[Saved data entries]
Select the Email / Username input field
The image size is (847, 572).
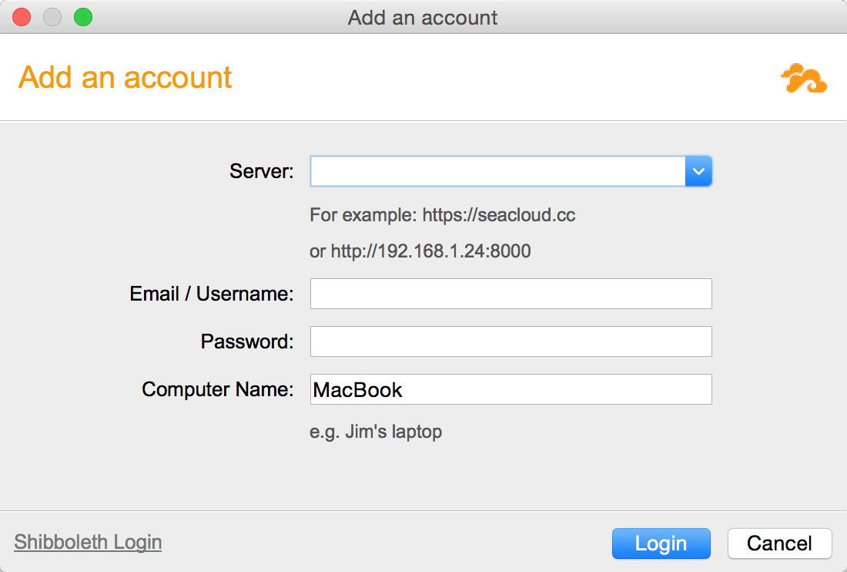(x=511, y=294)
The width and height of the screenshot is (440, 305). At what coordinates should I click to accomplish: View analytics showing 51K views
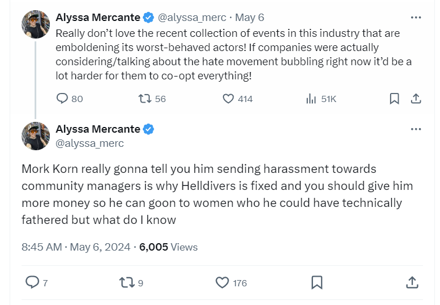[x=311, y=99]
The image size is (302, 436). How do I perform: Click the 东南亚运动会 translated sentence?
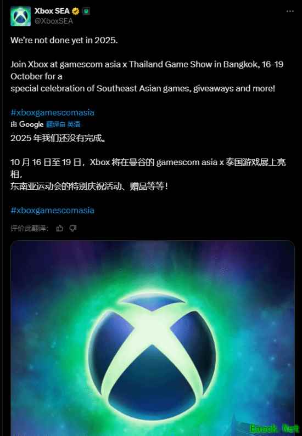[x=89, y=186]
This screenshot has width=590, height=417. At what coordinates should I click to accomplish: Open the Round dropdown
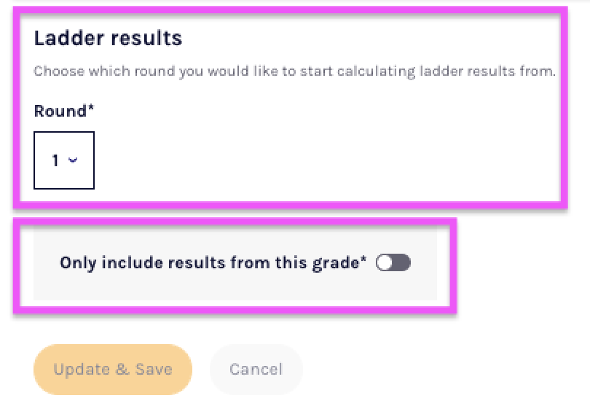(x=64, y=160)
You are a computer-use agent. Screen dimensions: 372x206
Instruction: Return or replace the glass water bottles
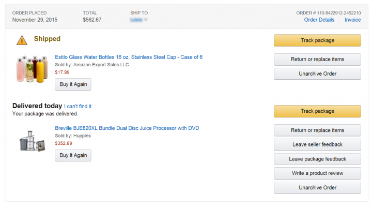point(317,60)
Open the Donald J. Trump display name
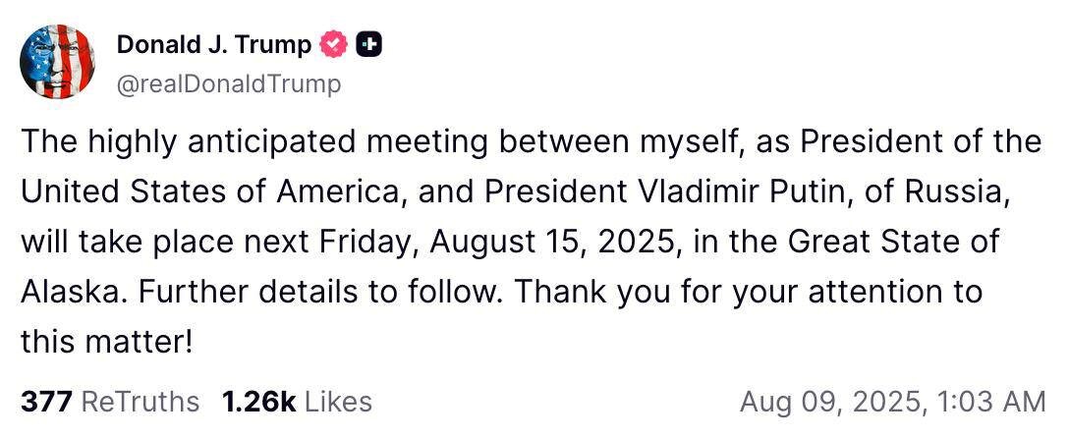 [x=214, y=44]
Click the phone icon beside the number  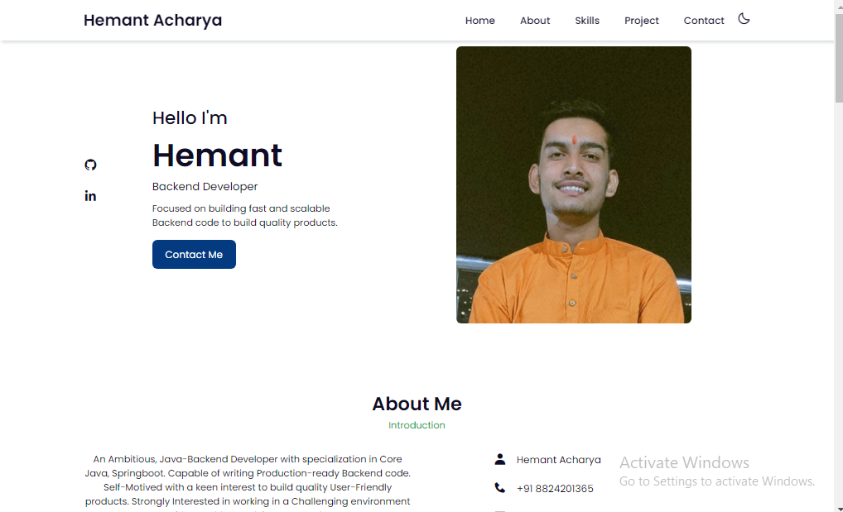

Task to complete: Of the entries above, print exactly those lines that run from the one containing "Open the Donald J. Trump display name" through the last line, excluding any pictures.

Solution to the exercise:
Open the Donald J. Trump display name
 [x=214, y=44]
Click the phone icon beside the number  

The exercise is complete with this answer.